When "Switch" occurs in a line of the material, copy that line.

MATERIAL PROVIDED below:

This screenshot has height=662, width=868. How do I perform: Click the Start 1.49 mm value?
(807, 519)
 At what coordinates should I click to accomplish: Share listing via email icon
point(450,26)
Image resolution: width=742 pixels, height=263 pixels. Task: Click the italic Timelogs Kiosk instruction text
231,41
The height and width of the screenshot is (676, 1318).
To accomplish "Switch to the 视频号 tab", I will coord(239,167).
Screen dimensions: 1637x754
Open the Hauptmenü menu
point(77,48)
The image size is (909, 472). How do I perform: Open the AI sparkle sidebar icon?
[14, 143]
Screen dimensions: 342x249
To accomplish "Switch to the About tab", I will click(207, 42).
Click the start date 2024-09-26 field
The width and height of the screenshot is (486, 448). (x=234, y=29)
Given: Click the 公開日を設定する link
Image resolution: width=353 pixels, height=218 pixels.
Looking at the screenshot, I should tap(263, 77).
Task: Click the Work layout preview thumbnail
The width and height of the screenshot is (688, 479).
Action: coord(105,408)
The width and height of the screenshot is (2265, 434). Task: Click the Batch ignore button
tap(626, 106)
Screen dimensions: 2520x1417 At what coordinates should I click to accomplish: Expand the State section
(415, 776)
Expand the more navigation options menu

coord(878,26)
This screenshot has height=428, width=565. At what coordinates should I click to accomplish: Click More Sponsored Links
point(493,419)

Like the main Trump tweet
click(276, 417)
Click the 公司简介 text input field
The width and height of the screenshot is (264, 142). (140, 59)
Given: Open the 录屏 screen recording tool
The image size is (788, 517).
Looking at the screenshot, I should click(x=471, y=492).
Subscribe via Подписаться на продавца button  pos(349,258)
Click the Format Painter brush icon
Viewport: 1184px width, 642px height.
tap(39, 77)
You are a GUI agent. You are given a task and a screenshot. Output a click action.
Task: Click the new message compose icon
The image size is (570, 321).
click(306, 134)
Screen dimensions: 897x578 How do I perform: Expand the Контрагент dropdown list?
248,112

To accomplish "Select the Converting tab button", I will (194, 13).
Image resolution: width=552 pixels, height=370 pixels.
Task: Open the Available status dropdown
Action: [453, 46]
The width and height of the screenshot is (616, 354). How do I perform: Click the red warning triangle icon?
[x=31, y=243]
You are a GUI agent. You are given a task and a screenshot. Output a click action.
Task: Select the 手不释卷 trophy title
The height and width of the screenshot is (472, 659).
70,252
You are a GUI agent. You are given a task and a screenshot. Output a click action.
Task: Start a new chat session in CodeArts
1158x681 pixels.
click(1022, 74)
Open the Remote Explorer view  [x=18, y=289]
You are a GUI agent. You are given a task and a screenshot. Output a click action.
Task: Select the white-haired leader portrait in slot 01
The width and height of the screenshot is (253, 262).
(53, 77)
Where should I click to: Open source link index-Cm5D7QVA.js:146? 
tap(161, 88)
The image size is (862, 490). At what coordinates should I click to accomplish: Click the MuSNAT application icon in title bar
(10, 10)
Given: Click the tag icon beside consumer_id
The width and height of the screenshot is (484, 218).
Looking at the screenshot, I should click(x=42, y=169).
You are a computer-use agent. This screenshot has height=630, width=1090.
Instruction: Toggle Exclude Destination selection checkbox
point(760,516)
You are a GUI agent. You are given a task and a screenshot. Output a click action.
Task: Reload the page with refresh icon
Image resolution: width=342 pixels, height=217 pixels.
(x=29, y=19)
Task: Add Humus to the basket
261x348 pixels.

End of MATERIAL PROVIDED.

- ANSWER AREA
To accomplish "Switch to the 视频号 tab", I will coord(239,167).
To accomplish "Switch to the About tab", I will click(207, 42).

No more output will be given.